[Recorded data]
····················

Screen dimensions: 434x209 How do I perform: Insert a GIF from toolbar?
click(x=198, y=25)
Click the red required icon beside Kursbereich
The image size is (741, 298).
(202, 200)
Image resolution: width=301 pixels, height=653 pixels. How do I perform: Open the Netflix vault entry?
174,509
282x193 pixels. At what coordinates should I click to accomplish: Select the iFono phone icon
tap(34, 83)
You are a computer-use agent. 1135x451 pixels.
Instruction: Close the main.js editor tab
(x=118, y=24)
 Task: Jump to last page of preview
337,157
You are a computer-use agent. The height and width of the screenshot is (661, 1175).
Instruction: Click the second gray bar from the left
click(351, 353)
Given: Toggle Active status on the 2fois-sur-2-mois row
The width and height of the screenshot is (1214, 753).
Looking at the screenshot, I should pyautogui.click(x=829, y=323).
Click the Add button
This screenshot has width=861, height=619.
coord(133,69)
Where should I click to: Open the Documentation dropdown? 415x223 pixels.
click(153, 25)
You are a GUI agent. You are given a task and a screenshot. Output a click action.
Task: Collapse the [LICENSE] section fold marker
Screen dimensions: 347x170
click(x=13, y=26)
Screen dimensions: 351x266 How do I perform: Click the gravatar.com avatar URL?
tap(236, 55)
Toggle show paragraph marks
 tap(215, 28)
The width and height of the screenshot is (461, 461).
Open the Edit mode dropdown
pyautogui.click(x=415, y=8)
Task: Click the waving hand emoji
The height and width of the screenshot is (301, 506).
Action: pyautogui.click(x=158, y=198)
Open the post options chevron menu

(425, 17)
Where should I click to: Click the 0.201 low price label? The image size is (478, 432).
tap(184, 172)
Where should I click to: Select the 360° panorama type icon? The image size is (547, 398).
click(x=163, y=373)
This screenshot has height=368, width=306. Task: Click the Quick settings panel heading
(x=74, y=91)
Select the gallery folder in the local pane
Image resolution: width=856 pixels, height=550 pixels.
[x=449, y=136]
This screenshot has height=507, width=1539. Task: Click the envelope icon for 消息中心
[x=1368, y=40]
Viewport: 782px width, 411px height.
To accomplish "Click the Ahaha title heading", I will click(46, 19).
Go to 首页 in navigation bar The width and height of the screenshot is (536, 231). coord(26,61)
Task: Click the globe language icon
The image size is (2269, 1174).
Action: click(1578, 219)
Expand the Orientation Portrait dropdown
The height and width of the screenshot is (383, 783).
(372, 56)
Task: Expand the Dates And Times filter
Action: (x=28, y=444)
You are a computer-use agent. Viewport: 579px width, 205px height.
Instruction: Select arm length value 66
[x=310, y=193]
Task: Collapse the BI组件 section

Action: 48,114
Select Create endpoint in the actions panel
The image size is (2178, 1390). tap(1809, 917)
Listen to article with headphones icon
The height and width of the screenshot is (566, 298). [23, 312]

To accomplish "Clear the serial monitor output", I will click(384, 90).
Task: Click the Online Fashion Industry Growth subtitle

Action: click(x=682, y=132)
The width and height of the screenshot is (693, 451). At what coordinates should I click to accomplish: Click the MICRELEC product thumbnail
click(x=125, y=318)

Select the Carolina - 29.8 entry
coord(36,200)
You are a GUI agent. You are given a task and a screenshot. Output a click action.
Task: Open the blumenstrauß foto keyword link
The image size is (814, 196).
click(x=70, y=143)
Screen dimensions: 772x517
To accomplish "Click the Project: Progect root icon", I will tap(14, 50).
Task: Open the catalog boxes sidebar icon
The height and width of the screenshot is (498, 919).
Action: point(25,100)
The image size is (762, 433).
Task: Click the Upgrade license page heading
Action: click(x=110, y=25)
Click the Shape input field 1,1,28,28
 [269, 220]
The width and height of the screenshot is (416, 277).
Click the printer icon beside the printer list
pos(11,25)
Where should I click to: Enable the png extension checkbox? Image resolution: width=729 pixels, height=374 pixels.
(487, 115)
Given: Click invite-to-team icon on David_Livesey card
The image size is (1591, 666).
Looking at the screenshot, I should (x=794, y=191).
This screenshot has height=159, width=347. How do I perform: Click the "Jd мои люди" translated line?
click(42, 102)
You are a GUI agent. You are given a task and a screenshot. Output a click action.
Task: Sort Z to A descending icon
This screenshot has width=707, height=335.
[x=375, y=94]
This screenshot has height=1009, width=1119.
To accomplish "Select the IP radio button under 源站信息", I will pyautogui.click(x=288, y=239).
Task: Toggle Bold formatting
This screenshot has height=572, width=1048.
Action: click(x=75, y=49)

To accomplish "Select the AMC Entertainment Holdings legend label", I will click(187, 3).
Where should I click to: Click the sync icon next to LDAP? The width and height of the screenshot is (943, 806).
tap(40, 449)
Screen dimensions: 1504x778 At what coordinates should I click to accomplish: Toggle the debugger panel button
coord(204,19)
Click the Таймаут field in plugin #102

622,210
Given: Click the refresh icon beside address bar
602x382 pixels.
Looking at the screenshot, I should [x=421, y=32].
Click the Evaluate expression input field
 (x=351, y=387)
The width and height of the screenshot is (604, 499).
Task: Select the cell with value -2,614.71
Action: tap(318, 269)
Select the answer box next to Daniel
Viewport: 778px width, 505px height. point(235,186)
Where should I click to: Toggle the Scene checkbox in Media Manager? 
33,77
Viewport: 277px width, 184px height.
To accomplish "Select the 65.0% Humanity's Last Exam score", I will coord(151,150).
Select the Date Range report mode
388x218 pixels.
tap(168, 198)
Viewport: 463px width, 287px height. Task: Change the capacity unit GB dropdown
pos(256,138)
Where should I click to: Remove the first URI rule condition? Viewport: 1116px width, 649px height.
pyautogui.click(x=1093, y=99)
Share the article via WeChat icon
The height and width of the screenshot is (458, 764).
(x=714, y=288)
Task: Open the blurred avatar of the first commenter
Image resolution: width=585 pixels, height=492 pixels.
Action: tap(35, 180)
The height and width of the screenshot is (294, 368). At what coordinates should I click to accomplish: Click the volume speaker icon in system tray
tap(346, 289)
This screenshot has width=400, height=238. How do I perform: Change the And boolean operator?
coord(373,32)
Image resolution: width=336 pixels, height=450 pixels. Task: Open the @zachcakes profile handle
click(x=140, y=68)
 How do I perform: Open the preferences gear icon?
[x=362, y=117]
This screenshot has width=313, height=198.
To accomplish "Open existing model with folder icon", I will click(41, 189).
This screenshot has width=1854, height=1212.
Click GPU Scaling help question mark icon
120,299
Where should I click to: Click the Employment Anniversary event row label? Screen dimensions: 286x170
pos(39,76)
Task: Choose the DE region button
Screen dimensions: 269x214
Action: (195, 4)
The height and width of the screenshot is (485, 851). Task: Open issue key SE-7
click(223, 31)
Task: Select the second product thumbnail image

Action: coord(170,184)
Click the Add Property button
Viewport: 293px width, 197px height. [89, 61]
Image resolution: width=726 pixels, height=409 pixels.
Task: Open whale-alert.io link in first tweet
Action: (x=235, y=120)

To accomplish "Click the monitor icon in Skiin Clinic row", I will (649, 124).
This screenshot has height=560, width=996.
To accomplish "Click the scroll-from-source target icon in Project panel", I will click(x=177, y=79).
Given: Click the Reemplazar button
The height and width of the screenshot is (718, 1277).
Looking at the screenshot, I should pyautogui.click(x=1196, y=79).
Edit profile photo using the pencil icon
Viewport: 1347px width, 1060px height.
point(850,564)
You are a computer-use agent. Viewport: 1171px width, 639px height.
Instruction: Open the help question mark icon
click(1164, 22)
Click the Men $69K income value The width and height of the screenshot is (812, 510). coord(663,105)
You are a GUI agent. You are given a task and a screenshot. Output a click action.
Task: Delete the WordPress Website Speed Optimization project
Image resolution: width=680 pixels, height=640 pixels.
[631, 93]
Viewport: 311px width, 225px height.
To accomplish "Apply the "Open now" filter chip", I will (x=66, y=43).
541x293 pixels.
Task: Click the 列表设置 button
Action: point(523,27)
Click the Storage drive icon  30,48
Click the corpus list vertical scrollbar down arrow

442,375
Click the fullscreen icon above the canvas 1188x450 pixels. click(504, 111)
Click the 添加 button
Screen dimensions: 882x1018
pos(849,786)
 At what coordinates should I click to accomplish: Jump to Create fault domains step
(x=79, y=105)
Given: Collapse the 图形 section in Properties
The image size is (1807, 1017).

····················

Problem requirements:
Copy out the lines of the records above that begin with the line containing "Viewport: 782px width, 411px height." and end with the line containing "will click(384, 90).", both included, reproducing them character for character.

Answer to the problem:
Viewport: 782px width, 411px height.
To accomplish "Click the Ahaha title heading", I will click(46, 19).
Go to 首页 in navigation bar The width and height of the screenshot is (536, 231). coord(26,61)
Task: Click the globe language icon
The image size is (2269, 1174).
Action: click(1578, 219)
Expand the Orientation Portrait dropdown
The height and width of the screenshot is (383, 783).
(372, 56)
Task: Expand the Dates And Times filter
Action: (x=28, y=444)
You are a computer-use agent. Viewport: 579px width, 205px height.
Instruction: Select arm length value 66
[x=310, y=193]
Task: Collapse the BI组件 section

Action: 48,114
Select Create endpoint in the actions panel
The image size is (2178, 1390). tap(1809, 917)
Listen to article with headphones icon
The height and width of the screenshot is (566, 298). [23, 312]

To accomplish "Clear the serial monitor output", I will click(384, 90).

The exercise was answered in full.